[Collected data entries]
########

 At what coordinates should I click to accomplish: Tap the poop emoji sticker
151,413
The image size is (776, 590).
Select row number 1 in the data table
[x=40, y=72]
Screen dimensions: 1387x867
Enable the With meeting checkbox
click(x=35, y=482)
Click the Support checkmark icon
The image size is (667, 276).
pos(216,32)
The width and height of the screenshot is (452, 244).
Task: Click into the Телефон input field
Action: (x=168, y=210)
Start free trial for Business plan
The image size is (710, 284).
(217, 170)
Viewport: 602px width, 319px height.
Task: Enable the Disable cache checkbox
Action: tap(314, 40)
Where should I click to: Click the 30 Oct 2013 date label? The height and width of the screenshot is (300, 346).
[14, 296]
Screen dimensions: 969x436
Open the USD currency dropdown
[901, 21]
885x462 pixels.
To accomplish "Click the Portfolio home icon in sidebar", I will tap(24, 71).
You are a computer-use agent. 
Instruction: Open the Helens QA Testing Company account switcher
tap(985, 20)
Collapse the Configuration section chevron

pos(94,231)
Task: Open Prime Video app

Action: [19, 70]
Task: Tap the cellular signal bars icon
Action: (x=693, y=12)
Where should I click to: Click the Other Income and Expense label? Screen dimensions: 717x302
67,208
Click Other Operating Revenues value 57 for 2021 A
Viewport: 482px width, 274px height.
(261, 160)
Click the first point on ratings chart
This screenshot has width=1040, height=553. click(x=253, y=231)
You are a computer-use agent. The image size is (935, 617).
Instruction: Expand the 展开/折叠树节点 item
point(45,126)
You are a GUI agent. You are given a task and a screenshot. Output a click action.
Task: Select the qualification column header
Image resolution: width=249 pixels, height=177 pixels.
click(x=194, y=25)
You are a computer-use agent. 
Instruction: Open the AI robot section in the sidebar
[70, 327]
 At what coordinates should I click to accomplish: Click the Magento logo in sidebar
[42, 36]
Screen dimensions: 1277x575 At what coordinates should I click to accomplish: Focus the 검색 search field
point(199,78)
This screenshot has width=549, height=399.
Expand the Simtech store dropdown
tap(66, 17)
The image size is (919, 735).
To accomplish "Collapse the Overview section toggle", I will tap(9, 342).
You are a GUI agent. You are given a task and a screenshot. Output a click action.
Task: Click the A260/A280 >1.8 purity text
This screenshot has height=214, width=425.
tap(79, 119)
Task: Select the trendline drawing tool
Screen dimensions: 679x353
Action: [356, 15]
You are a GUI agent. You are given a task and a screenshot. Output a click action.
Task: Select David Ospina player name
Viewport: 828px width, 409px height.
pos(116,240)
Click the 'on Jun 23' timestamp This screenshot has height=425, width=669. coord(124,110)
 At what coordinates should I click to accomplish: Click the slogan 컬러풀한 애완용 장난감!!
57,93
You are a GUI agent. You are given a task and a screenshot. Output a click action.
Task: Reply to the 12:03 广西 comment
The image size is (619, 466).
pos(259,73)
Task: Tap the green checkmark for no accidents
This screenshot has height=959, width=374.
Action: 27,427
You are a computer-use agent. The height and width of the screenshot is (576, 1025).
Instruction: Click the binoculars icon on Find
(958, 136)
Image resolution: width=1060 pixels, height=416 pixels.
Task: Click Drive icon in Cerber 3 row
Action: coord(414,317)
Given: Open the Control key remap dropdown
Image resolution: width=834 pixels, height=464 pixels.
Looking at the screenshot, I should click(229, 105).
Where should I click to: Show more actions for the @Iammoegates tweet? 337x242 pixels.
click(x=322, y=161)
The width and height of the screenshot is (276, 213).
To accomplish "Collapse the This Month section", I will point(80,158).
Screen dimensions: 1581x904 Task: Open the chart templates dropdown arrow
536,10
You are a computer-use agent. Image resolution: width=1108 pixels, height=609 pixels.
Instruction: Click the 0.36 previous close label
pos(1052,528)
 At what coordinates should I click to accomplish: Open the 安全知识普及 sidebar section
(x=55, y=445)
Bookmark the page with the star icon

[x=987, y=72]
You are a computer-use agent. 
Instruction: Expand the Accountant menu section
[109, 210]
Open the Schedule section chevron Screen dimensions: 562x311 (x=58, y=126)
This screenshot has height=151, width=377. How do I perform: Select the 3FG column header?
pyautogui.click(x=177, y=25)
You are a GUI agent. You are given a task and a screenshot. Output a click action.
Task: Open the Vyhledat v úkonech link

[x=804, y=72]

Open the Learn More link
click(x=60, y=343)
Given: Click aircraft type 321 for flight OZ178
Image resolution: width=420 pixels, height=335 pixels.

########

**WORK TO BE COMPLETED**
Go through the records above, find every line with the word "checkmark", and list those lines.

**RESPONSE FOR THIS EXERCISE**
Click the Support checkmark icon
Task: Tap the green checkmark for no accidents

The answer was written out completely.